Most clergy are better off reporting their federal income taxes as employees for several reasons:

  • The value of certain fringe benefits is excluded, including employer-paid health insurance premiums, group term life insurance and contributions to retirement plans.
  • Clergy can be reimbursed by their congregations for business expenses without any income tax consequences, as long as the reimbursements are through an "accountable plan."
  • Self-employed individuals have a higher risk of being audited than employees. If they are audited and reclassified as employees, they will be subject to penalties and additional taxes.

Being classified as an employee for federal income tax purposes does have its downside, however. For example, unreimbursed business expenses are subject to a floor of 2% of adjusted gross income (AGI) and must be reported on Schedule A.

Whether clergy are classified as employees or as self-employed, they are exempt from federal tax withholding. However, clergy who are considered employees can request that their income taxes and self-employment taxes be withheld from their salary payments-a strategy I recommend. Otherwise, clergy must make quarterly estimated payments for federal income taxes and self-employment taxes to avoid underpayment penalties.

THE HOUSING QUESTION

Another source of opportunity and pitfalls involves parsonage. Parsonage is the tax rule that allows clergy to exempt from their federal income taxes a portion of salary that's earmarked for housing costs. Nearly 100 years old, parsonage originated when many congregations provided housing to attract clergy to their communities. This exemption has broadened over the years to where today, clergy can exempt the annual rental value of their home from their taxable income, even if they own the home themselves.

In 2002, the Ninth Circuit Court debated the constitutionality of parsonage. Because of that case, Congress passed the Clergy Housing Allowance Clarification Act of 2002, which President Bush signed into law. The act clarified the constitutionality of parsonage and also made clear that a parsonage allowance is now limited to the fair rental value of the home. (Previously, the parsonage value was determined using any one of three tests.)

The parsonage amount is not a deduction from a clergy member's income. It's just not reported as income. The rules do differ depending on whether the clergy is receiving parsonage (if the house is congregation-owned) or a housing allowance (house is owned by the clergy member). For simplicity's sake, however, I use the two interchangeably in this article.

Many clergy fail to take full advantage of the law when determining the correct amount of parsonage, and this is an area where financial planners can be of great service. Parsonage not only includes maintenance and upkeep of the house, but also its contents, the property and the garage. It does not include domestic help or food. Any parsonage amount that exceeds actual usage is reported as taxable income.
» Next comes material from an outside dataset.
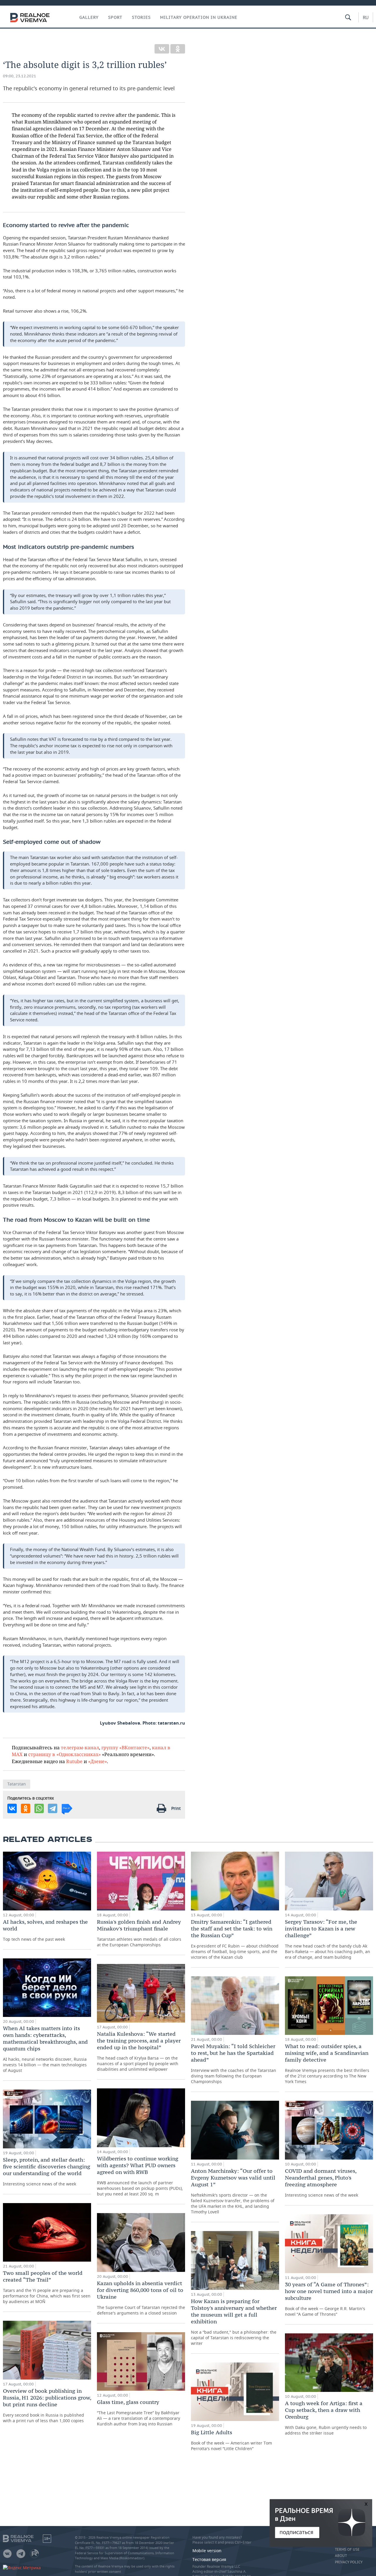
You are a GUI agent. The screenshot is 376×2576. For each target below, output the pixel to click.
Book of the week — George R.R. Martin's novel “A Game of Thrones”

Some clergy have told me they've been warned that there is a limit as to how much parsonage can be designated. But as long as the declared amount can be verified (using receipts, etc.), there is no dollar or percentage ceiling. Some clergy clients insist on using a lower figure than they are entitled to because they are uncomfortable declaring a parsonage amount that may represent almost their entire salary. That's a personal decision, not a determination based on the statutes.

The IRS requires the congregation to follow specific procedures to authenticate the part of a cleric's income designated as parsonage. Failure to comply can leave both the congregation and the clergy open to fines during an audit. The parsonage amount can be modified as circumstances dictate, as long as these procedures are followed. A financial planner can help ensure that the procedures are followed correctly.